**EXERCISE REQUIREMENTS:** Could you carry on the essay below about teaching high school math with less lesson planning, picking up right after its final sentence?

**SOURCE EXTRACT:**

The biggest breakthrough I’ve ever had in teaching high school mathematics has involved doing drastically less lesson planning. That probably bears repeating, in a slightly different way:

**When I started spending less time planning lessons I was dramatically happier with what was happening in my classroom.**

One key factor, and perhaps the backbone of the entire concept, was allowing time, a lot of time, for any example or question I put before the students. By this I mean something along the lines of spending an entire class period on a single prompt. It’s an approach which would have seemed preposterous to me 10 years ago, and yet it was absolutely the best idea I have ever tried in teaching HS mathematics. I have now taught classes in which we spent a full 50 minutes on a single quadratic function as the prompt. One function. 50 minutes. And the students understood more from those 50 minutes, and retained more of that learning over the coming weeks and months, than any class I ever taught using multiple examples.

**50 minutes on one prompt led to more and better learning**

Perhaps now you can see where the reduced lesson planning time comes in. If I only need one prompt to start class I don’t need a whole lot of time to come up with it. There are days when I would spend more time devising the right prompt, in the hope of eliciting the types of questions and observations I was most hoping to move toward, but even then it is critical to remember that this whole approach relies heavily on having a high level of comfort with letting the class go in the direction it needs to go in, and even letting individual students go in the directions they need to go in. I’ve never taught two classes which turned out the same way, even when they started with the same prompt, using this approach.

**The students in the room are different, the learning will evolve to meet their needs, and each class will move forward as a group along a unique path.**

Another key factor is an approach which consistently allowed me to start class by meeting students exactly where they were. By this I absolutely mean that each student was able to start the learning process where they were, individually, when they walked in the door, and move forward from that point.

So, how exactly, does one structure 50 minutes of time spent on a single question, example or prompt? If someone had asked me this years ago I would have imagined that it depended on asking a rich enough question. Any question that is sufficiently challenging will take the students a whole class period, or more, to complete, and will give them plenty to talk about. But often it will often cause some students to drop out part way through. Other students may stick with it by following along, but won’t feel that they have contributed their own voice in any meaningful way.

**Each and every student must have a meaningful voice in the conversation, and must leave feeling that he or she contributed to the learning process.**

So, a richer, more complex question isn’t always the best approach. (I don’t mean to imply that it isn’t valuable, and even very important, as an approach some of the time! More on that another time.) Sometimes the best prompt is the simplest. Just a single equation or function. A description of a relatively simple scenario which can be represented with a linear equation. A sequence. Nothing more. And in particular no specific question. Nothing that says, “Find the vertex of the graph of this quadratic function.” Nothing that asks, “What is the slope of the line.” No specific question to answer about the scenario. Perhaps just, “I went for a run yesterday, and it took me 45 minutes to run 5 miles.” That’s it.

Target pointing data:
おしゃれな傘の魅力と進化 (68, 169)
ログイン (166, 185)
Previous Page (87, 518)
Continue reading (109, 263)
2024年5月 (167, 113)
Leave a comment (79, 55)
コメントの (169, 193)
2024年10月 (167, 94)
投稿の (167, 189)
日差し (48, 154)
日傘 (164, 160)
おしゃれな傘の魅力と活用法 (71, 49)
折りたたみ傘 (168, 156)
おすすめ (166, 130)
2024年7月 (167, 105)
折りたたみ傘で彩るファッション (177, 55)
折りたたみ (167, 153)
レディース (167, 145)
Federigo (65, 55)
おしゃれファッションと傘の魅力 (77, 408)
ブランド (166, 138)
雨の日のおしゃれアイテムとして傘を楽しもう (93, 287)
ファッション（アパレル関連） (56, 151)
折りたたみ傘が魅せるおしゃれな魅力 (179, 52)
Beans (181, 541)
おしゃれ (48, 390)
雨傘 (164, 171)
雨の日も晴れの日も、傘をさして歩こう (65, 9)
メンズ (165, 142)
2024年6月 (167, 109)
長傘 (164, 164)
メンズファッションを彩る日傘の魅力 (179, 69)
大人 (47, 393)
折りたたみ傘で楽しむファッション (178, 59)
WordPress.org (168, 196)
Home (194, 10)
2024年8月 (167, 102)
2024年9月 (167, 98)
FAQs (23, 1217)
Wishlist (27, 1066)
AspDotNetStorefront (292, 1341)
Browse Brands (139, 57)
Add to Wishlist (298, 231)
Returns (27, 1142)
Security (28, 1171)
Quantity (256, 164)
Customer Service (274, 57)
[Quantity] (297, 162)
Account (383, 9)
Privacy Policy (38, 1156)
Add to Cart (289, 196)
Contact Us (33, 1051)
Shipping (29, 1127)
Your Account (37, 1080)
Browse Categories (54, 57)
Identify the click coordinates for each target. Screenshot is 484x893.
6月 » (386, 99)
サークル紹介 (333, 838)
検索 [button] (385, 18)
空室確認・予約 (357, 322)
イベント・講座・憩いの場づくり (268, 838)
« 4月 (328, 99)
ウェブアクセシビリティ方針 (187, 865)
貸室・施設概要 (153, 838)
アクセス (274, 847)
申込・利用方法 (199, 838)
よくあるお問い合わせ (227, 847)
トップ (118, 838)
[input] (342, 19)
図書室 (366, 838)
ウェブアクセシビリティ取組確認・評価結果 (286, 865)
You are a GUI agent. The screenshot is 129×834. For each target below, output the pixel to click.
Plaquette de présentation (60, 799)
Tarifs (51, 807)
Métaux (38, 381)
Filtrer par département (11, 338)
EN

**RESPONSE TO THE TASK:**
Then you let the students talk. Once they get the hang of it they can start individually, or in small groups, but I found the first few times I sprung this on them it had to be done as a whole class. I would start by asking,

**“What do you notice?”**

Ask the students to make some observations. State what they see. If the prompt was a quadratic function I would get responses like, “There’s a little 2 above the x,” or “It’s quadratic,” or “There are 3 terms.” This is where the students get to start where they are, not where I think they ought to be. And there are no wrong answers. If it’s what they see then it’s correct. The vocabulary they choose tells you a great deal about what’s going on for them when they see a quadratic function. You can build on their observations, by first providing validation and commendation on what they have offered, and then restating it in a way which helps them move forward, or builds upon what they know.

When the observations start to die down, I ask, “What do you want to know?” or **“What questions do you have?”** And then, “What can you do with this?” or **“What can you figure out or tell me about this?”** This question, with a quadratic function as a prompt, will gradually lead to covering an entire board with information related to that one function. And it can easily take 50 minutes. Ideally the process will continue on to, “Are there other ways that you could think about it,” or** “Are there other approaches that you could use find that information,”** and,** “How do you know that your work is accurate?”** Last, **“What else would you like to know or do at this point?”** or “Where could you take this from here?”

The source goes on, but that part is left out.